AltSpaceVR Acquired by its Secret Partner Microsoft

We’ve been fans of AltSpaceVR, the scrappy social VR platform, ever since it appeared. It almost closed this summer (a very sad good-bye) and only a last-second reprieve kept the lights on. It turns out Microsoft was behind the deal.

Today, we got the next logical step – Microsoft acquired AltSpaceVR.

That last night of the social VR platform was a strange experience. We were there waiting for the 7 pm lights out event. Seven PM came . . . and went. And everyone kept talking and hanging out around the virtual campfire. Rumors spread as to why we got a few extra minutes that turned into a few extra hours.

When we woke up the next morning (somewhat blurry-eyed), we realized the reprieve was real. We just didn’t know its secret savior was Microsoft.

AltSpaceVR Closing Event

AltSpaceVR never had more than 35,000 followers. That’s not even a microscopic blip on the social media radar. We rationalized its continued existence like we do with many developments in virtual reality – future promise.

It seemed to address one of VR’s major challenges – the solo user experience. Zuckerberg didn’t spend $3 billion for a technology that isolates you from everyone else. And you can see where Facebook is going with their VR experiments – sharing immersive 360° photo spheres, multiplayer games in VR, etc.

Microsoft’s statement on the acquisition to TechCrunch could just as easily have been written by Facebook’s PR department:

. . . AltspaceVR takes social networks, combines them with real-time experiences, and leverages immersive presence to transcend beyond sharing posts to sharing situations. Situations of people, places, and things have deeper meaning and in turn, are more memorable.”

With Facebook making progress on the social VR front, Microsoft feared it would miss the boat. Once again, Alex Kipman seems to be working behind the scenes to bring Redmond into the immersive tech world.

What the acquisition means for AltSpaceVR

Details of the acquisition for AltSpaceVR are available in an October 3rd blog post. Here’s the short version:

  • Little changes over the next few months
  • AltSpaceVR will continue as a separate company
  • They’ll remain cross-platform – including support for Google Daydream
  • Don’t expect to be hanging out in the space with your HoloLens – that won’t be supported

How much of this remains for the long-term is anybody’s guess. You can just about guarantee continued cross-platform support. Otherwise, they’ll be eaten alive by Facebook’s own social VR initiatives.

But other changes down the road could be troublesome. Will we see pop-up screens in AltSpaceVR asking you to log in with your Office365 account? Or sync your LinkedIn contacts? Please don’t.

What it means for Microsoft

Microsoft was already moving into the VR space with the mid-range VR headsets are coming this fall.
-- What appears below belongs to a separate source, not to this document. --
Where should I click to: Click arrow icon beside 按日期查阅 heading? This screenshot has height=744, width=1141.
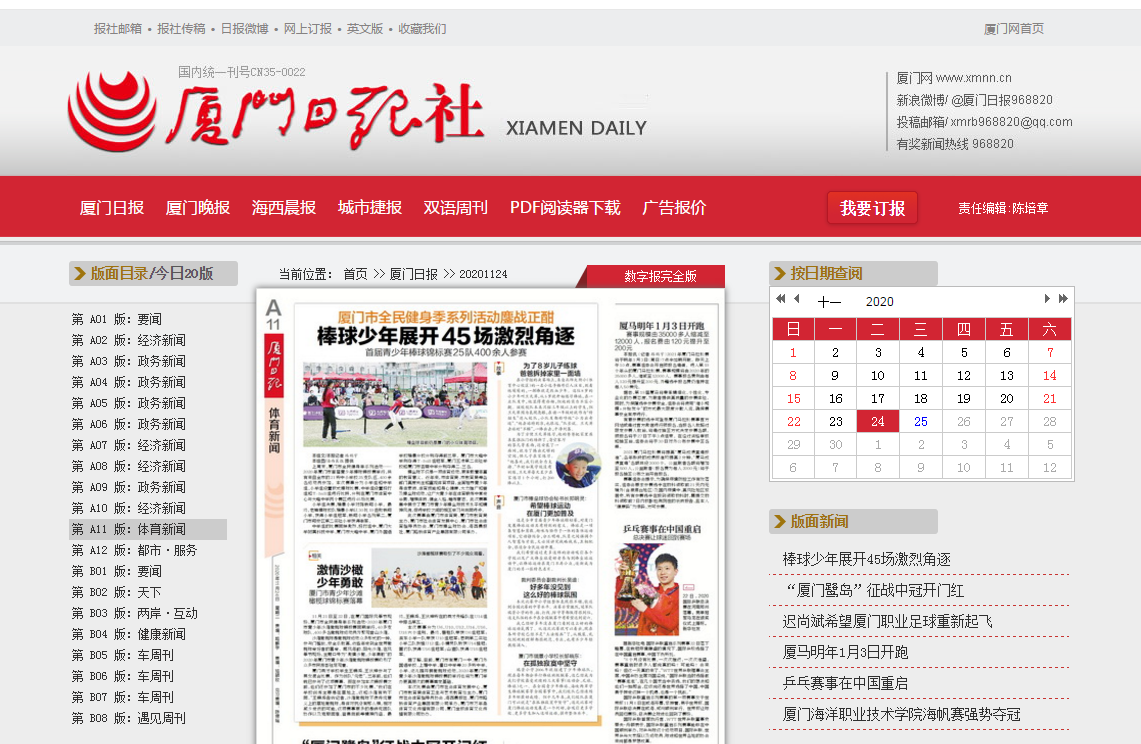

Now they’ve picked up the most innovative social VR platform. One has a feeling it doesn’t end there.

Does it impact the development of HoloLens? Probably not in the foreseeable future. Their mixed reality device is finding a solid niche in education (driving a revolution in health education) and the workplace (Ford is designing cars with HoloLens).

However, Microsoft has only sold “thousands” of the $3,000 devices. That’s not exactly a market. And Magic Leap may aim for a segment of it.

Our hope for AltSpaceVR

We know, we know: like people, tech platforms grow up. AltSpaceVR is bound to lose some of its edginess under Microsoft. But we hope it doesn’t go the way of Skype with its slow but steady merger into the Office productivity suite.

AltSpaceVR Democracy Plaza

AltSpaceVR has always been about experimentation. The place in VR to tryout performances, meetings, news broadcasts, art exhibitions, games, meditation, etc. It’s been the sandbox for our virtual world where risk is valued as much as results.

We need that in VR now. Hopefully, Alex Kipman and the Redmond crowd will let it continue to be the delightful, creative, and idiosyncratic space we’ve come to love in the early years of the VR revolution.